Should I merge those tables into one table? Is there any tricky alternative?
Table Unit for a Template table:
Id (PK)
ParentId
Name
TemplateId (FK)
Table Unit2 for a Testplan table:
Id (PK)
ParentId
Name
TestplanId (FK)
Edit:
Why not make a table like that:
[UnitId] [int] IDENTITY(1,1) NOT NULL,
[Name] [nvarchar](50) NOT NULL,
[TemplateId] [int] NULL,
[TestplanId] [int] NULL,
[ParentId] [int] NULL,
Update2:
1 Template has N Unit
1 Template has N Testplan
1 Testplan has N Unit
These are the relations using one Unit table. But this could only work with a TemplateId AND TestplanId in the Unit table.

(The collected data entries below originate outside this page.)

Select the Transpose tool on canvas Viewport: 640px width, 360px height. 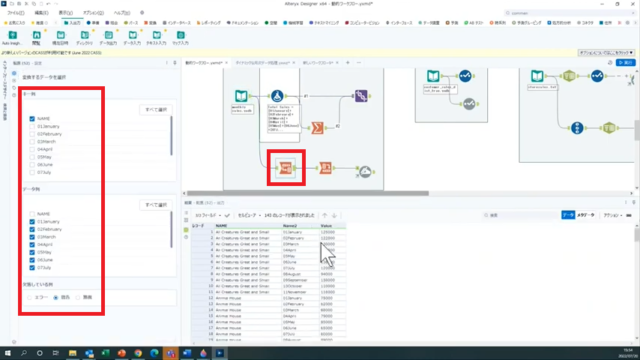pos(286,168)
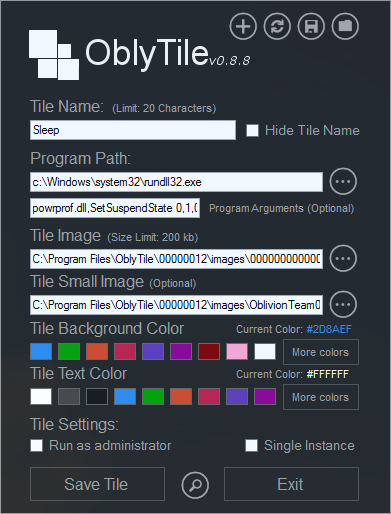This screenshot has width=391, height=514.
Task: Toggle the Single Instance checkbox
Action: 251,445
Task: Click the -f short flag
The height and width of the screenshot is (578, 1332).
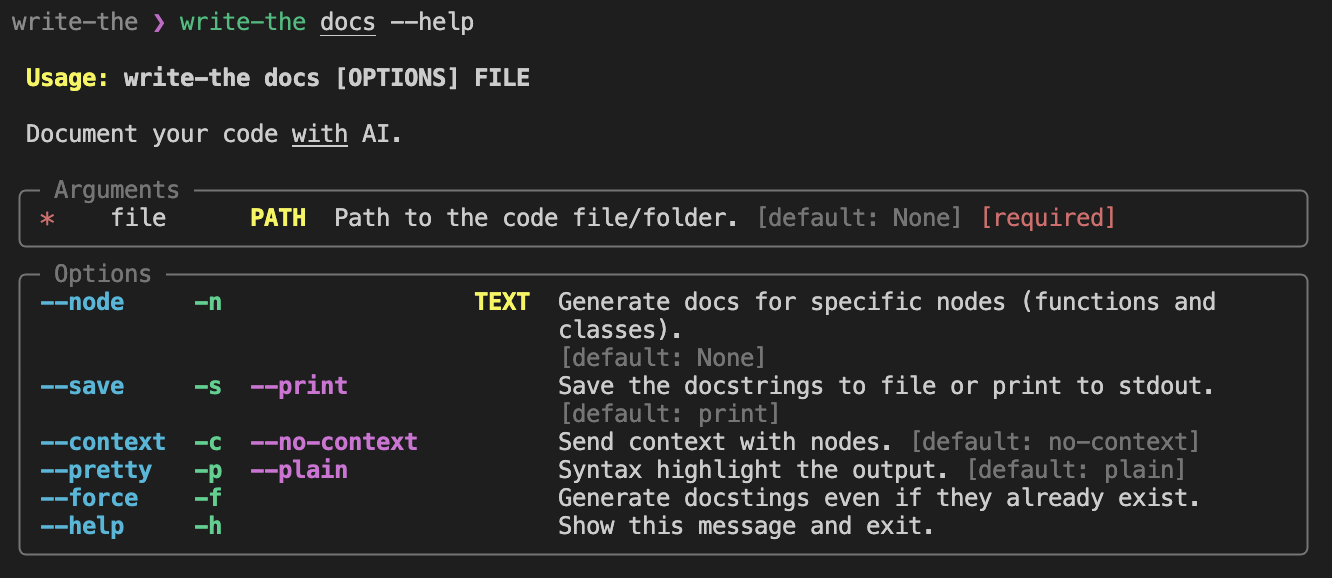Action: pyautogui.click(x=207, y=498)
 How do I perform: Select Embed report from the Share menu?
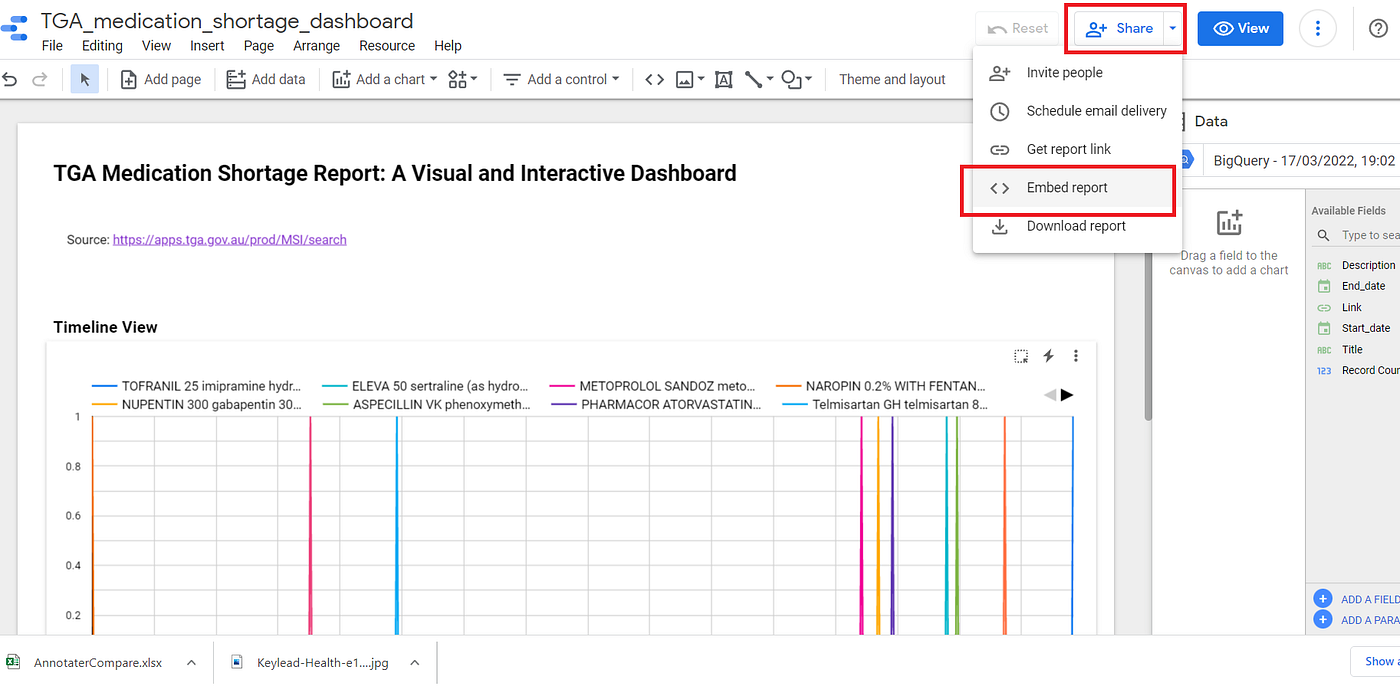pos(1068,187)
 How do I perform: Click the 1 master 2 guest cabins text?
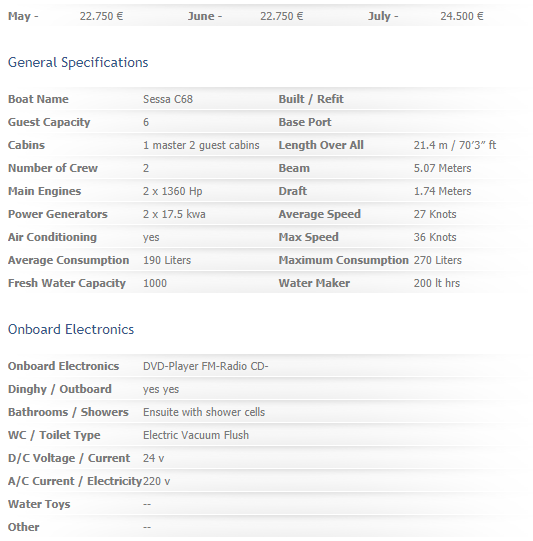201,145
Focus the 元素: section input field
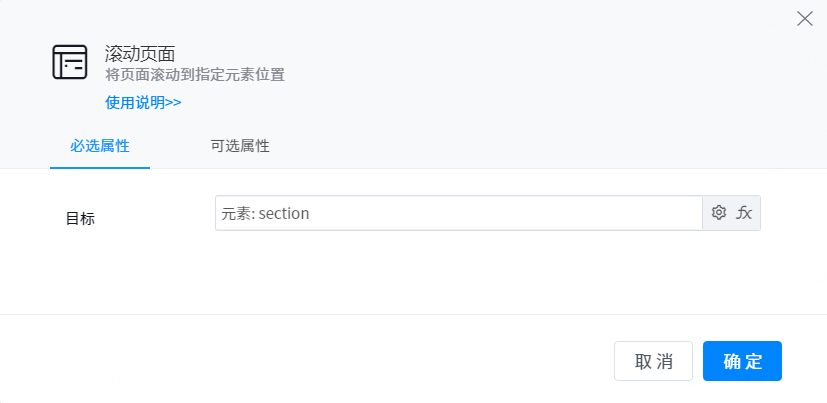 [458, 213]
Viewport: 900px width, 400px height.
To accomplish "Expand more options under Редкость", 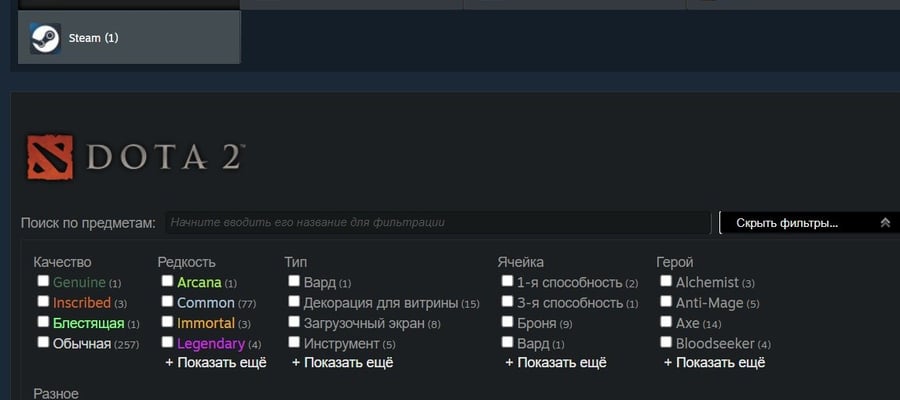I will pyautogui.click(x=216, y=363).
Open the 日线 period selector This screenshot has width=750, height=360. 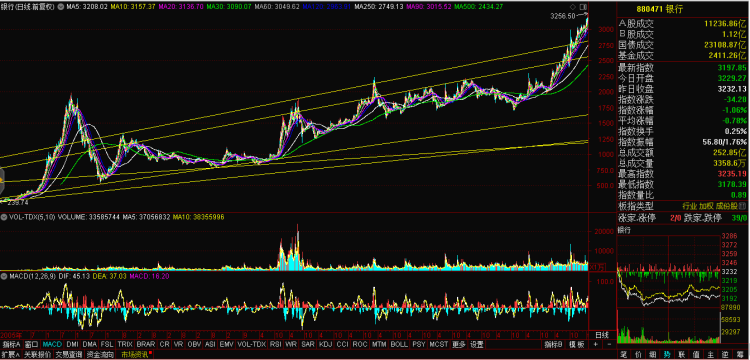[x=602, y=335]
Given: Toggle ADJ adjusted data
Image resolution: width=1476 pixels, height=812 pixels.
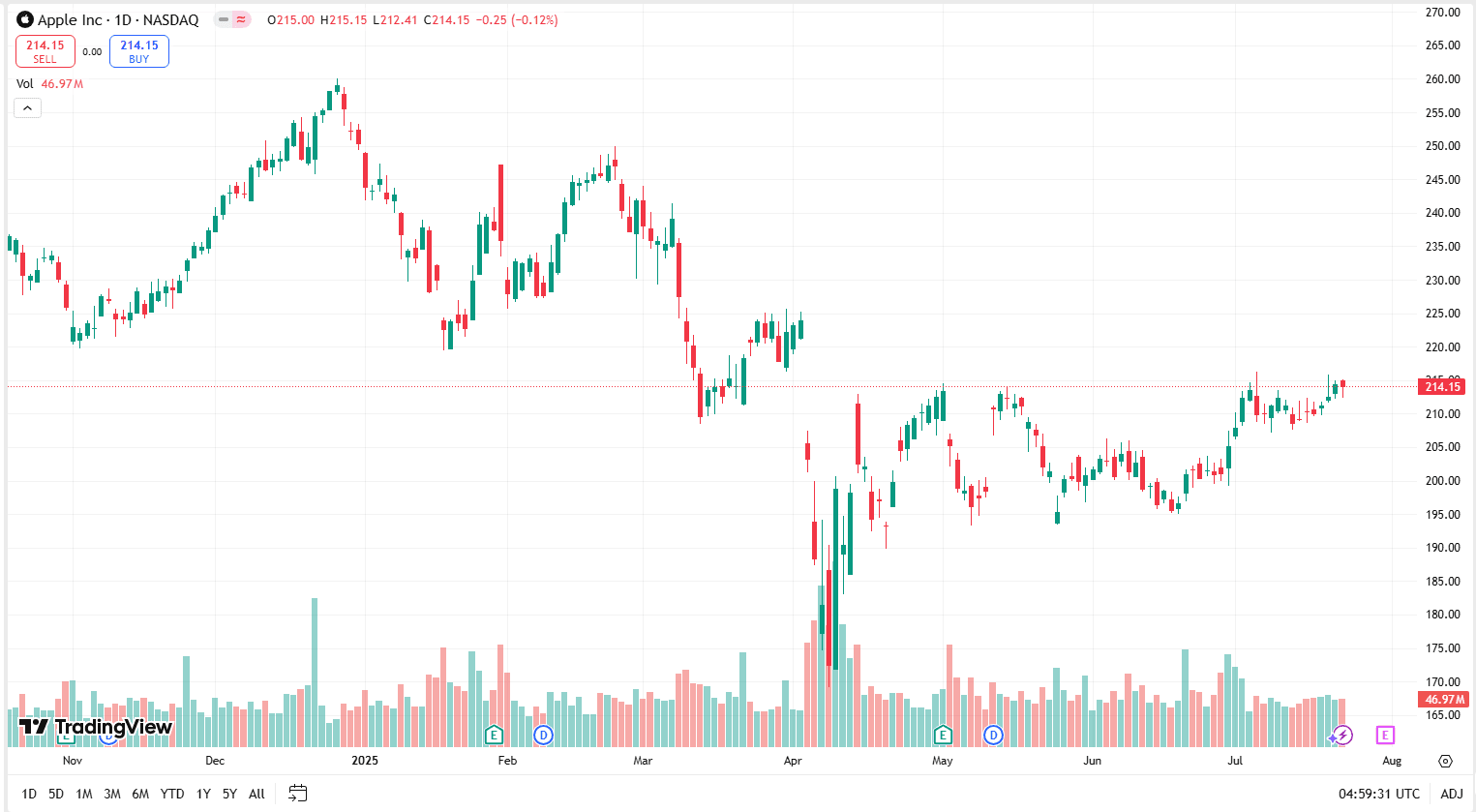Looking at the screenshot, I should click(1452, 794).
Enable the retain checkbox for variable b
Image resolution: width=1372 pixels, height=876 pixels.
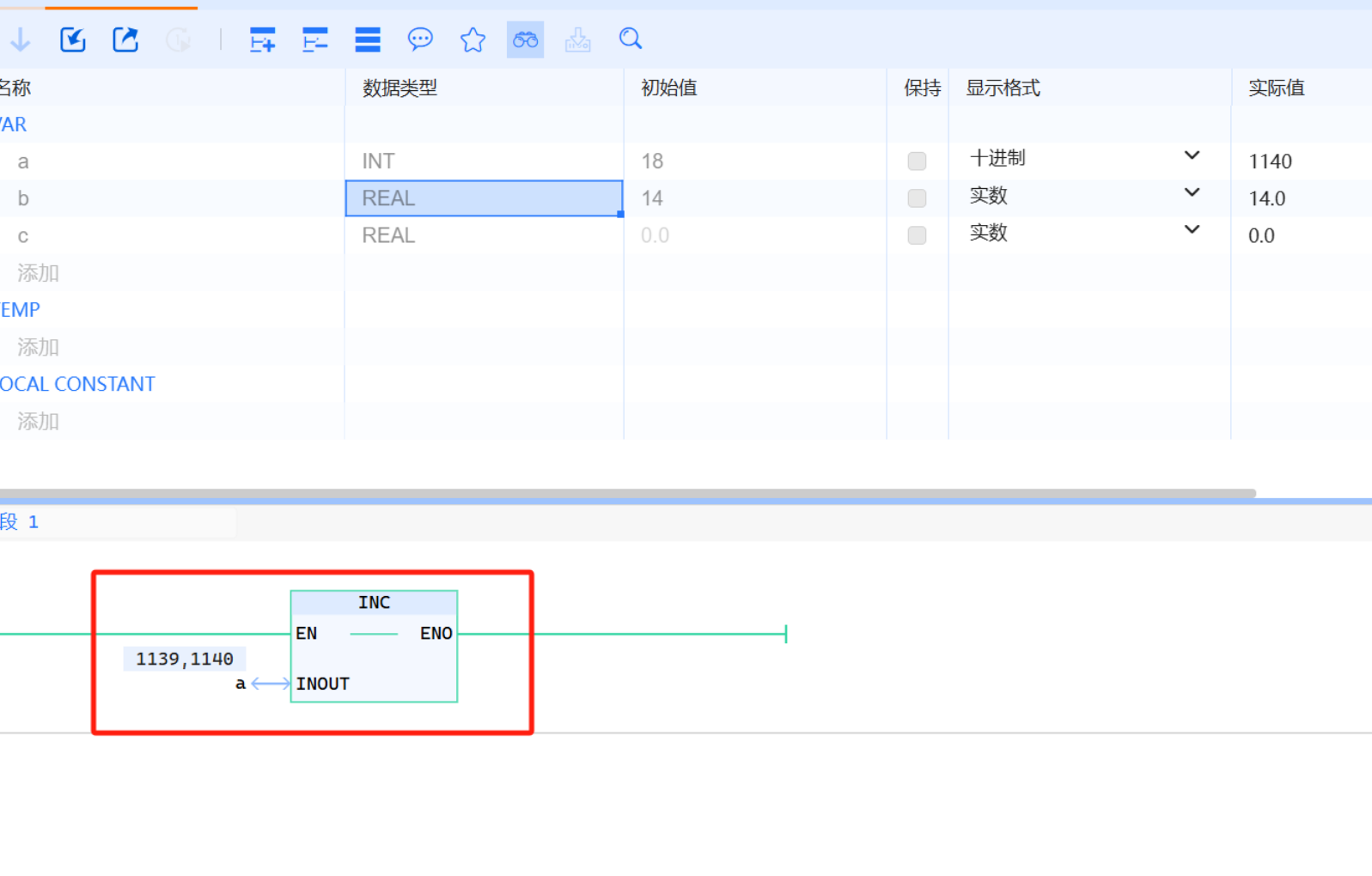point(917,198)
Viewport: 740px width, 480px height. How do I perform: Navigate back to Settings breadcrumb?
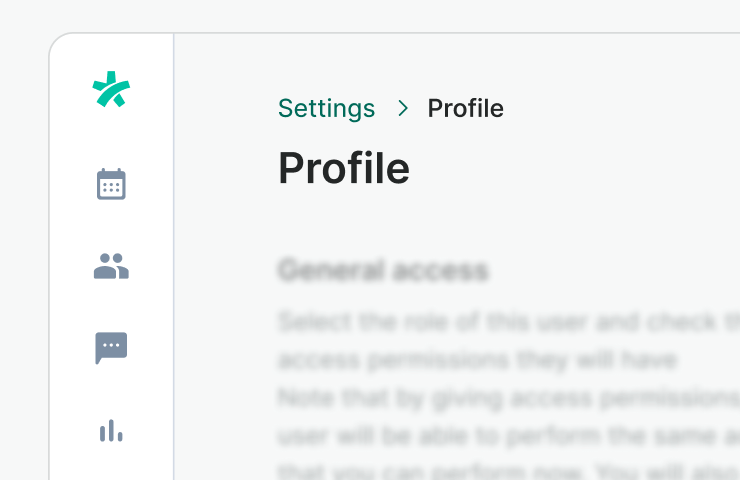tap(326, 108)
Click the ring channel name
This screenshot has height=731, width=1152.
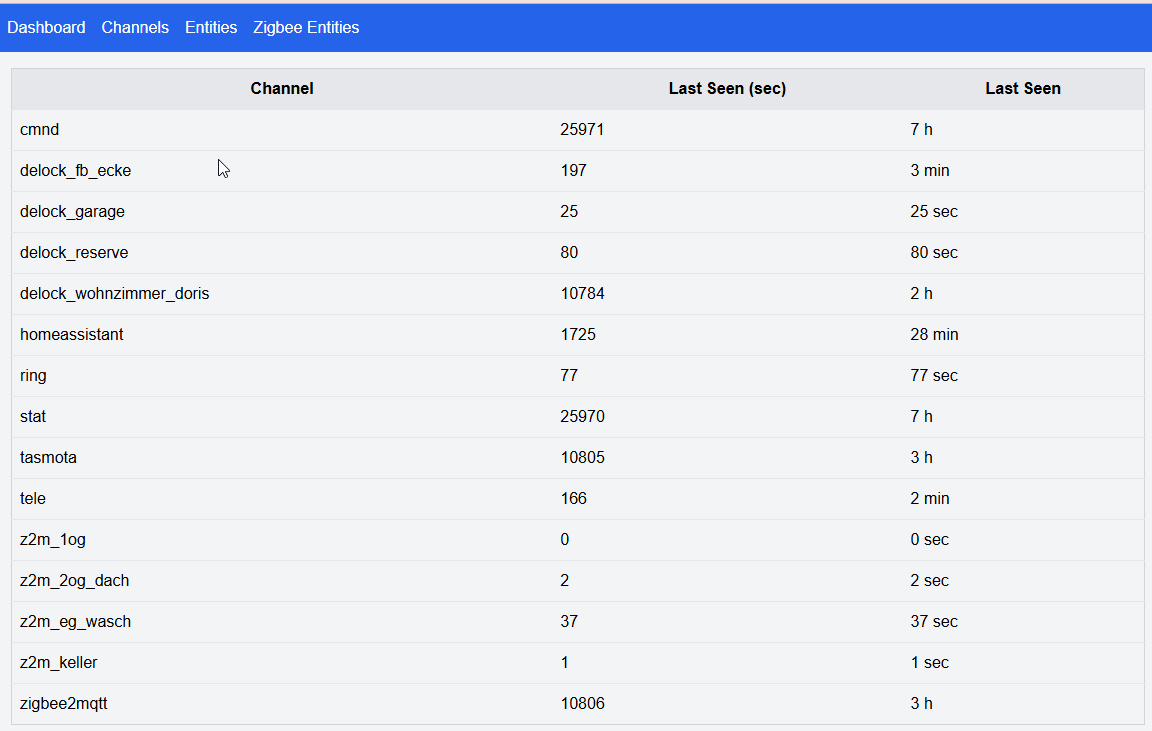(33, 376)
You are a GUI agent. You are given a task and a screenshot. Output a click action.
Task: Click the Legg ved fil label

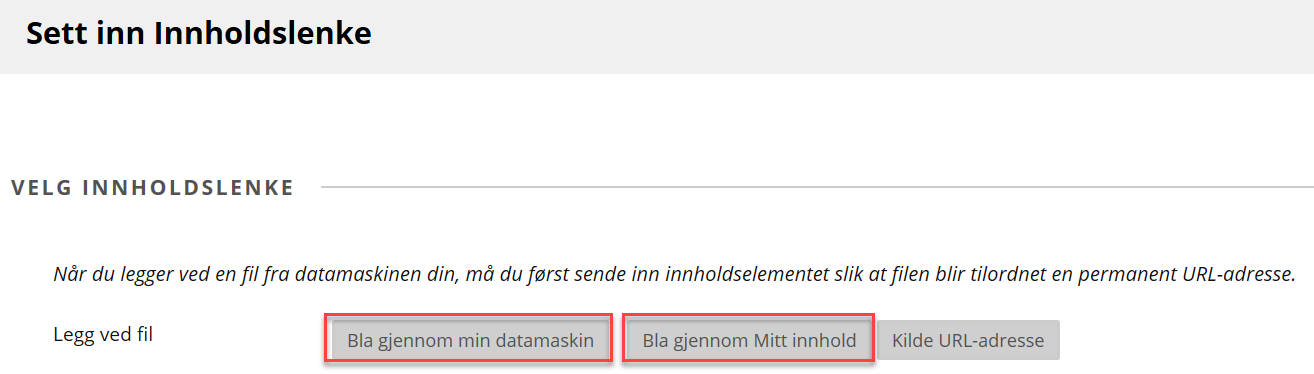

Following from comments in question:
Trying to reduce the number of tables is going to obfuscate their intended purposes. When you are trying to design a relational database of object, ask yourself two questions about each relationship. Is A a B? Does A have a B?
http://en.wikipedia.org/wiki/Is-a
http://en.wikipedia.org/wiki/Has-a
You've got a series of has-a relationships. (Specifically, has-many) Template has units. Template has testplans. Testplan has units (but, as you'll see, different units)
For each has-many relationships, you'll add a foreign key column to the property table, e.g., the unit would have a template_id.
Template
----------
id
<other columns>
TemplateUnit
----------
id
template_id (FK)
parent_id (FK) -- references same table?
name
<other columns>
Testplan
----------
id
template_id (FK)
<other columns>
TestplanUnit
---------
id
testplan_id (FK)
parent_id (FK)
name
<other columns>
With a schema like this, there's no confusion as to what tables and what columns relate to what other objects. This makes querying very easy as well.
SELECT *
FROM Template a
JOIN TemplateUnit b
ON a.id = b.template_id
JOIN Testplan c
ON a.id = c.template_id
JOIN TestplanUnit d
ON c.id = d.testplan_id
Now you know that all b columns are template units and all d columns are testplan units. Easy peasy.